Goal - Can you carry on the inclusionary zoning blog post below, starting right after its final sentence?

Supplied text -
►

Wright frequently writes about smart growth and sustainable communities. He and his wife live in a restored historic home in the heart of Miami’s Little Havana. Contact him at: stevewright64@yahoo.com

Sunday, September 26, 2010

INCLUSIONARY ZONING part 7


INCLUSIONARY ZONING

In San Diego, a voter-approved initiative made affordable housing a big part of the development plan for the urban growth area to the north of the core city. In that low-rise growth area, which started being developed in 2003, 20 percent of the housing must be affordable.

Todd Philips, director of the San Diego Housing Commission’s Policy and Public Affairs Department, said the Inclusionary Zoning program for the north growth area has created nearly 1,000 affordable units and has a goal of creating another 1,000 before build out is completed.

He said affordable is mixed with market rate in the new developments. Typically, single family homes are market-rate and a pair of developers team up to make garden-style apartment condominiums to fulfill the affordable requirement.

“We look at comparability with the market rate and the affordable. Not that if the market rate has granite, the affordable has to too. But we do want the housing to be comparable in quality and appearance,” he said.

In 2003, San Diego created a requirement of 10 percent affordable units in the infill redevelopment areas in the old city, but that phase endured a brutal legal battle before developers settled on a formula to calculate payments in lieu of building affordable units.

Despite the challenges, Philips counsels politicians, planners, Realtors and others interested in creating Inclusionary Zoning in their hometowns to “shoot for the moon.”

“Even a 10 percent fee probably isn’t enough. We need to truly address what it costs to house a working class person.”

Saturday, September 25, 2010

INCLUSIONARY ZONING part 6


INCLUSIONARY ZONING
John McIlwain, a senior fellow at the Urban Land Institute, said Inclusionary Zoning is a piece of the puzzle.

“It won’t produce the amount of affordable housing that’s needed by a long shot, but it’s still a very valuable tool if it’s done right.”

McIlwain said cities start with the premise that Inclusionary Zoning will provide affordable housing without hurting the market. He said that is true under two circumstances:

1) A market so strong, that Inclusionary Housing can be imposed on developers and they will still make a lot of money.
2) The more likely scenario that the city gives developers something in return to offset the loss of profits associated with selling units below market price.

“In most cases, bonus density is the key. That’s one way a city can do it without spending money,” he said.

McIlwain said because high rise condominiums are so expensive to build, it is often difficult to create affordable units within them. He also cautioned that a low income family will not be able to keep up with the high monthly fees levied by high rise condos

“The biggest pitfall is pushing income limits down too low,” McIlwain said. “The advice I can give is (to use Inlcusionary Zoning) for working people, the workforce earning 80 to 100 percent of area median income. Some other program can then be created to address affordable housing needs of people below 80 percent of median income.”

◄

Source excerpt -
►

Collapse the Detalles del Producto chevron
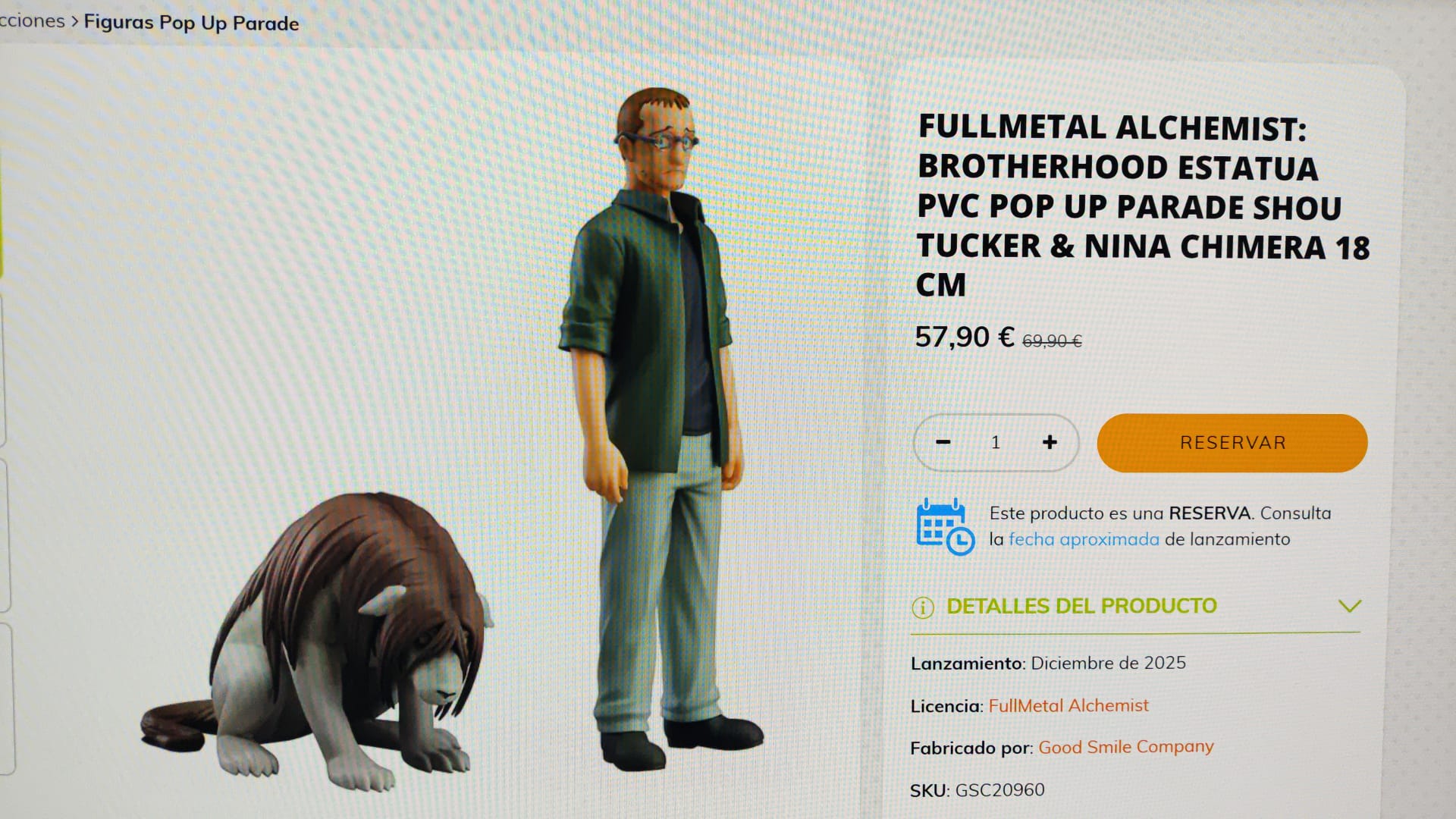1456x819 pixels. pos(1350,606)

◄

Exercise output -
Friday, September 24, 2010

INCLUSIONARY ZONING part 5


INCLUSIONARY ZONING

Inland in Sacramento, where California’s capital city saw the percentage of affordable homes fall from 70 percent to less than 10, Inclusionary Zoning is applauded. Desmond Parrington, a planner with the City of Sacramento, said nearly 2,000 affordable houses and rental units have been created.

The city’s Mixed Income Ordinance, created in 2000, seeks to “prevent segregated communities through economic integration.” It also “aims to provide affordable housing that fits the character of market rate neighborhoods.”

“(The program) has been successful at creating new mixed income communities that might not otherwise be created when new housing is built, due to the high price of land and construction costs in California,” Parrington reported.
“It ensures that there are lower-income units that are part of market rate developments and that those units are built concurrently with the rest of the project.”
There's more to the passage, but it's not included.